--- Records provided ---

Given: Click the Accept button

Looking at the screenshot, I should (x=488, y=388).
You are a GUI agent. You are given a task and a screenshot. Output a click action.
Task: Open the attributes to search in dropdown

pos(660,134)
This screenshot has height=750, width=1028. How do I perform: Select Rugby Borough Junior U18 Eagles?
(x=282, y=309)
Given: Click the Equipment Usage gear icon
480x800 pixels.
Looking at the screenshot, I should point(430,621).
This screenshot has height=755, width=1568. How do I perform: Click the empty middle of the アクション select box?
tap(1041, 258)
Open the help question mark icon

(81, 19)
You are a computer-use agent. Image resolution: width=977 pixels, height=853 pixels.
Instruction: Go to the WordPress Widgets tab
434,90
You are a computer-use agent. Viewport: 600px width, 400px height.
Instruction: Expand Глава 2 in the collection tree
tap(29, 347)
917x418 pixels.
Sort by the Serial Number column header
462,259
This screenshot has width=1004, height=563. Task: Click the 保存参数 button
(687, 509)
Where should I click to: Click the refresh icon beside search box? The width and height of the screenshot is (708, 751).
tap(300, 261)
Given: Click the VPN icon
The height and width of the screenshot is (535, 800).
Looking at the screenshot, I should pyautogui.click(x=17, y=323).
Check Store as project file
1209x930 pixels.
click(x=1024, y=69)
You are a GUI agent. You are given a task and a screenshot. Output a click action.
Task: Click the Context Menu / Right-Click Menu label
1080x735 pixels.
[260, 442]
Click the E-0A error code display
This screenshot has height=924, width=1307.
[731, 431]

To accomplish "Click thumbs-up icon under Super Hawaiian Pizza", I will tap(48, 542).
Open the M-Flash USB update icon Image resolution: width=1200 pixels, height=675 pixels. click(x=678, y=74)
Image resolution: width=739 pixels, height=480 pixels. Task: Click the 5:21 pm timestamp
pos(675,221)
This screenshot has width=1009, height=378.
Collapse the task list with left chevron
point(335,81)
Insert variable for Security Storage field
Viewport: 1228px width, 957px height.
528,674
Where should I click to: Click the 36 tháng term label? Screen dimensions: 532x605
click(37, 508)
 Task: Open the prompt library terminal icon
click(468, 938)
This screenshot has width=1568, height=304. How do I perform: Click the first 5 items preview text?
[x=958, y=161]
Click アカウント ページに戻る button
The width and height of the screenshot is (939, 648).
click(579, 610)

---

What to work on.
Retype all of the entries exactly, please.

Expected answer.
Given: Click the Accept button

Looking at the screenshot, I should (x=488, y=388).
You are a GUI agent. You are given a task and a screenshot. Output a click action.
Task: Open the attributes to search in dropdown

pos(660,134)
This screenshot has height=750, width=1028. How do I perform: Select Rugby Borough Junior U18 Eagles?
(x=282, y=309)
Given: Click the Equipment Usage gear icon
480x800 pixels.
Looking at the screenshot, I should point(430,621).
This screenshot has height=755, width=1568. How do I perform: Click the empty middle of the アクション select box?
tap(1041, 258)
Open the help question mark icon

(81, 19)
You are a computer-use agent. Image resolution: width=977 pixels, height=853 pixels.
Instruction: Go to the WordPress Widgets tab
434,90
You are a computer-use agent. Viewport: 600px width, 400px height.
Instruction: Expand Глава 2 in the collection tree
tap(29, 347)
917x418 pixels.
Sort by the Serial Number column header
462,259
This screenshot has width=1004, height=563. Task: Click the 保存参数 button
(687, 509)
Where should I click to: Click the refresh icon beside search box? The width and height of the screenshot is (708, 751).
tap(300, 261)
Given: Click the VPN icon
The height and width of the screenshot is (535, 800).
Looking at the screenshot, I should pyautogui.click(x=17, y=323).
Check Store as project file
1209x930 pixels.
click(x=1024, y=69)
You are a GUI agent. You are given a task and a screenshot. Output a click action.
Task: Click the Context Menu / Right-Click Menu label
1080x735 pixels.
[260, 442]
Click the E-0A error code display
This screenshot has height=924, width=1307.
[731, 431]

To accomplish "Click thumbs-up icon under Super Hawaiian Pizza", I will tap(48, 542).
Open the M-Flash USB update icon Image resolution: width=1200 pixels, height=675 pixels. click(x=678, y=74)
Image resolution: width=739 pixels, height=480 pixels. Task: Click the 5:21 pm timestamp
pos(675,221)
This screenshot has width=1009, height=378.
Collapse the task list with left chevron
point(335,81)
Insert variable for Security Storage field
Viewport: 1228px width, 957px height.
528,674
Where should I click to: Click the 36 tháng term label? Screen dimensions: 532x605
click(37, 508)
 Task: Open the prompt library terminal icon
click(468, 938)
This screenshot has width=1568, height=304. How do I perform: Click the first 5 items preview text?
[x=958, y=161]
Click アカウント ページに戻る button
The width and height of the screenshot is (939, 648).
click(579, 610)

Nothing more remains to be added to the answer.